------ GETOONDE TEKST ------

Het hof gaat uit van de door de rechtbank vastgestelde feiten voor zover daartegen in hoger beroep niet is opgekomen. Onder meer staat het volgende vast.
3.2.
De man en de vrouw zijn op [huwelijksdatum] 1989 gehuwd op het consulaat-generaal van het Koninkrijk Marokko te Rotterdam.
3.3.
De vrouw heeft de Nederlandse en de Marokkaanse nationaliteit. De man de Marokkaanse nationaliteit.
3.4.
Het hof heeft, voor zover hierna bedragen zijn genoemd, deze telkens afgerond, tenzij anders vermeld.

4.De omvang van het geschil

4.1.
Bij de bestreden beschikking is, voor zover hier van belang en voor zover mogelijk uitvoerbaar bij voorraad:
- de echtscheiding tussen partijen uitgesproken naar Nederlands recht;
- voor recht verklaard dat op het huwelijksvermogensregime van partijen het Marokkaanse huwelijksvermogensrecht van toepassing is;
- ten aanzien van de eenvoudige gemeenschappen het volgende bepaald:
 de echtelijke woning aan de [adres] te [plaats] wordt verkocht en geleverd aan een derde; van de overwaarde van deze woning (zijnde de verkoopopbrengst minus de aan de woning gekoppelde hypothecaire geldlening, minus de kosten van taxatie, minus eventuele overdrachtskosten) komt aan de man bij voorrang een vergoeding toe ter hoogte van (de optelling van) de door de man gedane nominale aflossingen op de aan de echtelijke woning gekoppelde hypothecaire geldlening tot het moment van overdracht; het alsdan ontstane restant van de overwaarde wordt tussen partijen bij helfte gedeeld;
 aan de man wordt toegedeeld de (aan de echtelijke woning gekoppelde) kapitaalpolis, zonder nadere verrekening van de waarde met de vrouw.
4.2.
De man is het niet eens met deze beslissing. Hij verzoekt de bestreden beschikking te vernietigen, voor zover het betreft de beslissing inzake het toepasselijk recht op de echtscheiding en de verdeling van de woning, en opnieuw rechtdoende, na verandering en vermeerdering van zijn verzoek:
Primair:
 tussen partijen de echtscheiding uit te spreken naar Marokkaanse recht, mits de vrouw het goud dat zij ten tijde van het aangaan van het huwelijk van de man heeft ontvangen aan de man terug zal geven;
 voor recht te verklaren dat op de verdeling van de goederen het Marokkaans (huwelijksvermogens)recht van toepassing is;
 de verdeling van de goederen vast te stellen conform het Marokkaans (huwelijksvermogens)recht;
 de woning staande en gelegen aan de [adres] [plaats] zonder verdere verrekening aan de man toe te delen, alsmede de daarbij behorende hypotheek en polissen;
 het in het bezit van de vrouw zijnde goud dat zij ten tijde van het sluiten van het huwelijk van de van de man heeft ontvangen als bruidsgave zonder verdere verrekening aan de man toe te delen en de vrouw op te dragen dit goud aan de man over te dragen.

------

UIT TE VOEREN TAAK >>
Zet de uitspraak over de echtscheiding en de verdeling van de woning voort, te beginnen na de laatste zin van de getoonde tekst.

------ AANGELEVERDE ITEMS ------

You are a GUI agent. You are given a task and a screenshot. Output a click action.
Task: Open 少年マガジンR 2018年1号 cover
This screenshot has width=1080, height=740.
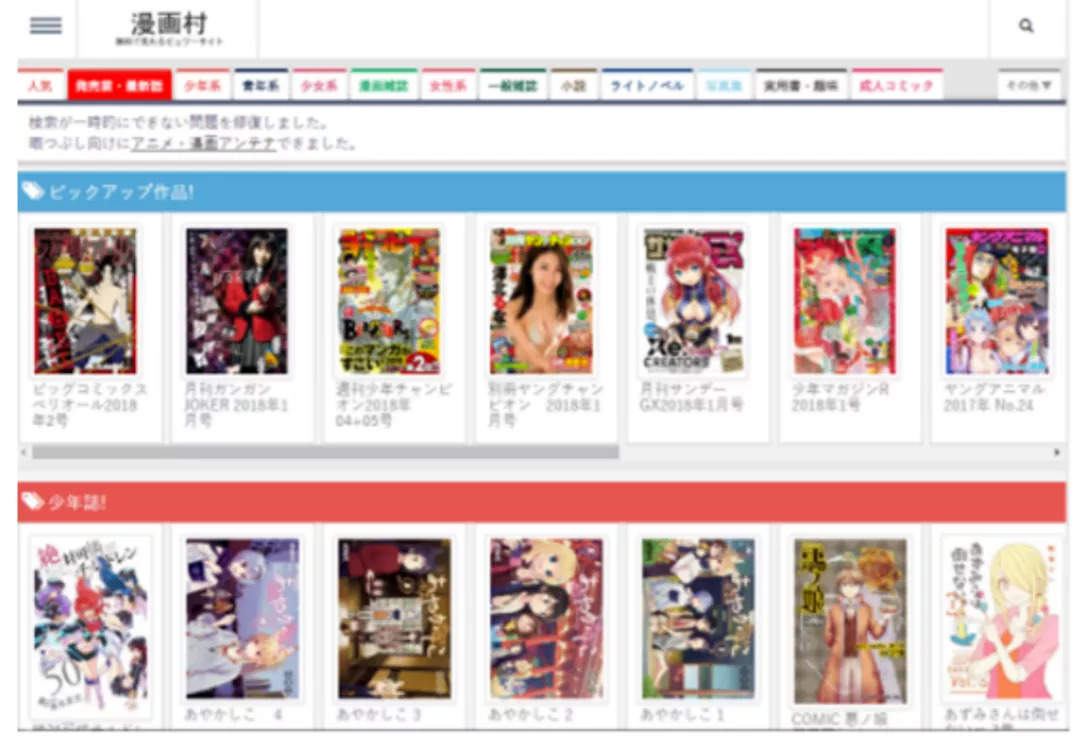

------
------ AANGELEVERDE ITEMS ------

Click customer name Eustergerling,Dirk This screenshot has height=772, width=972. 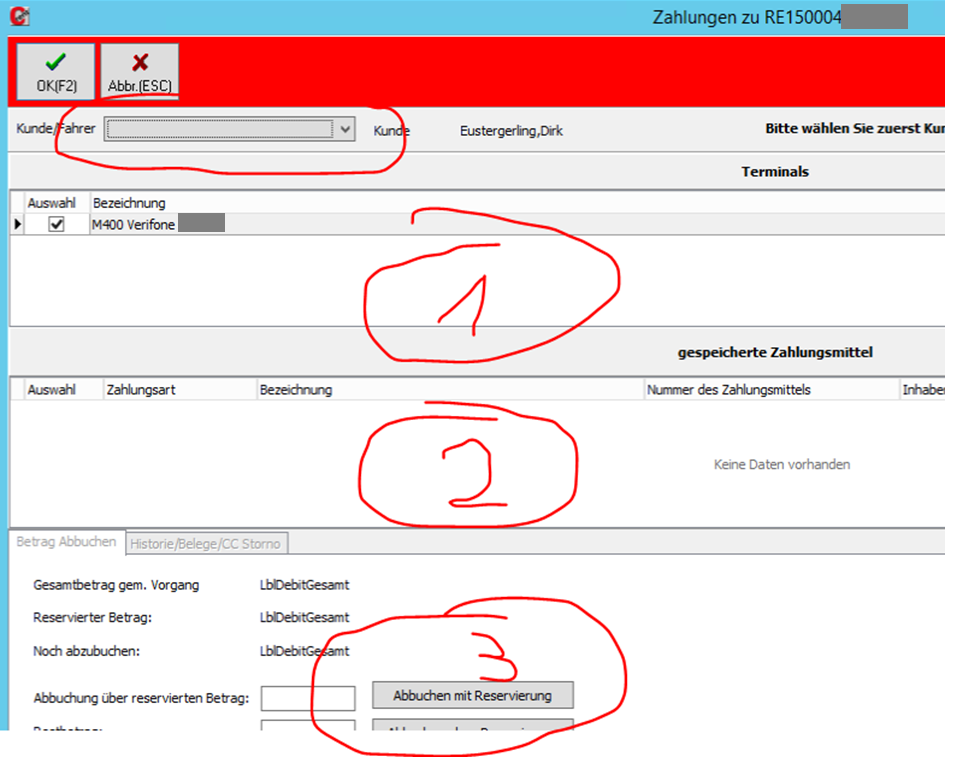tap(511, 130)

------

VERWACHT ANTWOORD >>
Subsidiair:
 de verdeling van de huwelijksgoederen van partijen en de woning zelf vast te stellen, althans zodanige beslissingen op voorgaande te geven die het hof in goede justitie vermeent te behoren;
bij wege van (voorwaardelijke) zelfstandige verzoeken:
 voorwaardelijk en zekerheidshalve - indien voornoemde grieven van de man niet slagen - te bepalen dat de echtelijke woning staande en gelegen aan de [adres] [plaats] tegen getaxeerde waarde - primair - op een datum in juli 2019 (de maand waarin de vrouw de woning heeft verlaten) - subsidiair - op 16 september 2020 (de datum waarop de vrouw het verzoekschrift heeft ingediend), meer subsidiair conform een door het hof te bepalen peildatum, alsmede de hypothecaire geldlening aan de man zal worden toegedeeld, onder de voorwaarde dat de vrouw wordt ontslagen uit de hoofdelijke aansprakelijkheid ter zake van de hypothecaire lening, waarbij de man zijn vergoedingsrechten jegens de vrouw vergoed krijgt uit de overwaarde, en de man de helft van het restant aan de vrouw dient te vergoeden, waarbij de man een termijn van zes maanden vanaf de datum van de beschikking krijgt voor het regelen van de overname van de woning;
 voorwaardelijk en zekerheidshalve - indien voornoemde grieven van de man niet slagen - te bepalen dat hem een vergoedingsrecht toekomt ter hoogte van de aflossingen op de hypotheek en de waarde van de kapitaalpolis, nu hij ten tijde van het huwelijk als enige de aflossingen heeft voldaan en de kapitaalpolis heeft gevoed;
 te bepalen dat de man een vergoedingsrecht jegens de vrouw van € 25.000,- toekomt in verband met de door de man aan de sociale dienst betaalde schuld;
 te bepalen dat de man een vergoedingsrecht jegens de vrouw van € 29.000,- toekomt in verband met de door de man aan de gemeentelijke kredietbank betaalde schuld;
 althans zodanige beslissingen op voorgaande te geven die het hof in goede justitie vermeent te behoren;
een en ander voor zover mogelijk uitvoerbaar bij voorraad, met veroordeling van de vrouw in de kosten van de procedure.
4.3.
De vrouw verzoekt de man niet ontvankelijk te verklaren in zijn hoger beroep, dan wel alle grieven van de man ongegrond te verklaren althans af te wijzen en de man niet ontvankelijk te verklaren in zijn zelfstandige verzoeken althans deze af te wijzen.
In incidenteel appel verzoekt de vrouw de bestreden beschikking ten aanzien van de eenvoudige gemeenschappen opnieuw rechtdoende, als volgt.
Primair:
aan de vrouw wordt toegescheiden:
 de helft van de waarde van de woning aan het adres [adres] [plaats] ;
 de helft van de hypothecaire geldlening;
 de helft van de waarde van de kapitaalpolis;
aan de man wordt toegescheiden:
 de helft van de waarde van de woning aan het adres [adres] [plaats] ;
 de helft van de hypothecaire geldlening;
 de helft van de waarde van de kapitaalpolis.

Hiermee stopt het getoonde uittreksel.